No, it wasn’t as competitive then, but that also meant there was more passing, even if a lot of it involved cars not on the lead lap. It meant fans cheered not only for their hero, but for the hero’s car to survive those last 25 laps. It meant drivers didn’t always say the right thing in victory lane, and occasionally they settled scores. It meant they didn’t always look like models.
I don’t know if this is fair to say, but to me it meant racing had more of a soul, not just a business plan.
Bottom line: to me, this was more exciting, and I’m willing to turn the clock back.
If my retro vision has any merit, no one is to blame for things being as they are. Drivers and teams simply are playing by the rules, just as those with a much different set of rules did decades ago.
The blame for those changed rules is simple: $$$. When there’s a lot of it floating around, things get a lot different – sanitized, regulated, predictable. Some would say boring.
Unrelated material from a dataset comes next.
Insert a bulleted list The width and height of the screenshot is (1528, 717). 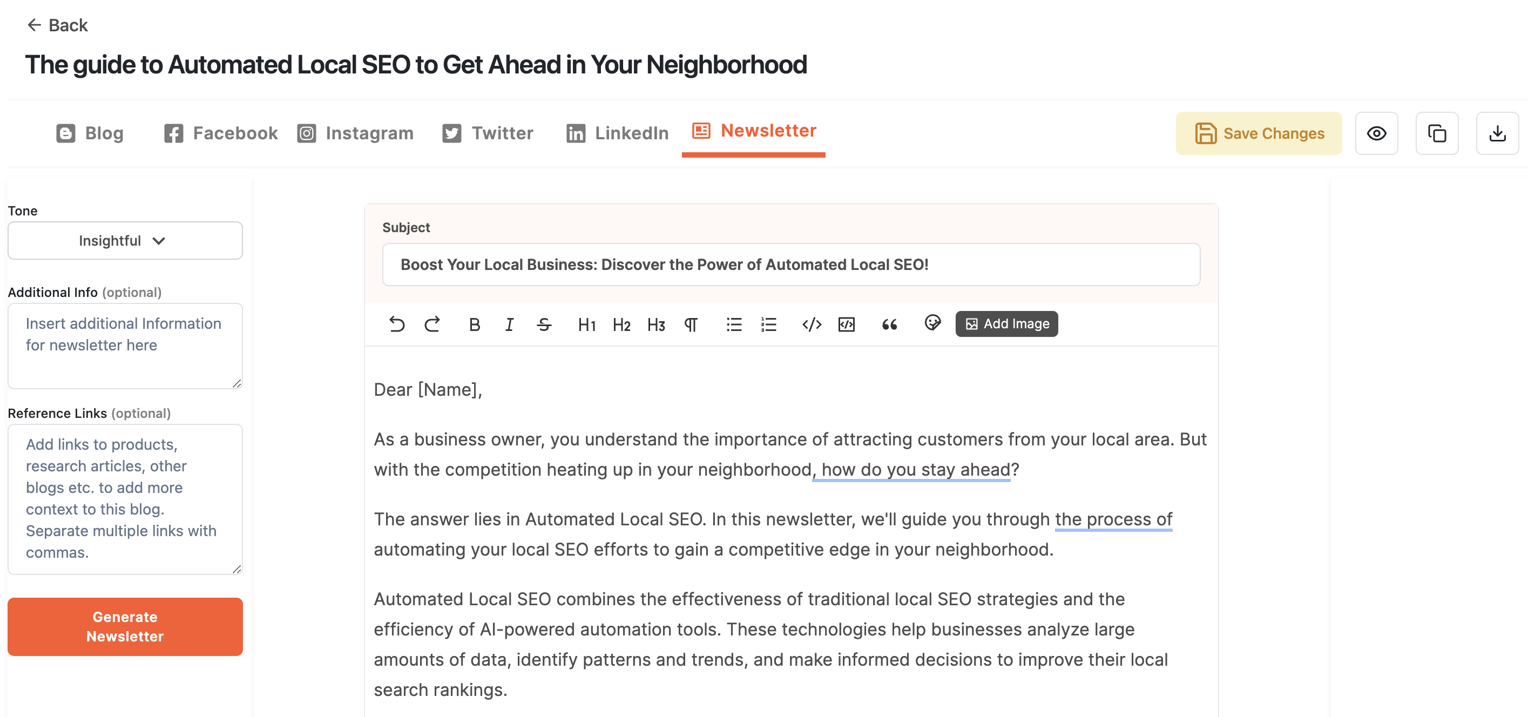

Sure, racing can still be exciting, and sometimes today’s drivers let their emotions get the best of their programming, and it gets even more exciting. But I can also see exciting during a weekly short track, where the drivers look and act like the rest of us, the finishes are much less predictable, the winner gets a few hundred bucks, and somebody might even sack out afterward at a place like the Richmond Auto Court.
Frank’s Loose Lug Nuts
A couple of weeks ago, when the PA Sprint Series IMCA/RaceSaver sprints were racing at Port Royal Speedway, one of the entrants, Ben McCall, came all the way from Fayetteville, N.C., a distance of nearly 500 miles. (This takes absolutely nothing away from Johnny Scarborough, who travels 400 miles from Bomoseen, Vermont, nearly EVERY weekend to race with this series.)
McCall had earlier driven from Fayetteville to Elizabeth City, N.C., on Friday night to race with the Virginia Sprint Series, another IMCA/RaceSaver group, and he finished seventh there. Then he and his father drove overnight to get to Pennsylvania for the PASS event at Port Royal Saturday.
Ben McCall at speed. The puzzle paint job denotes concern for autism.
It would be nice if this story had a happier ending, but McCall ended with engine problems and was loaded up to leave before feature time. Still, you’ve got to admire a couple of guys (father and son) who went to all that trouble for a couple of races that don’t pay anywhere near enough to cover expenses.
For Ben, the love of our sport required even more dedication, because he had to be at work early Sunday morning.
People like that give grassroots racing the soul that I believe it lacks at the big-money level.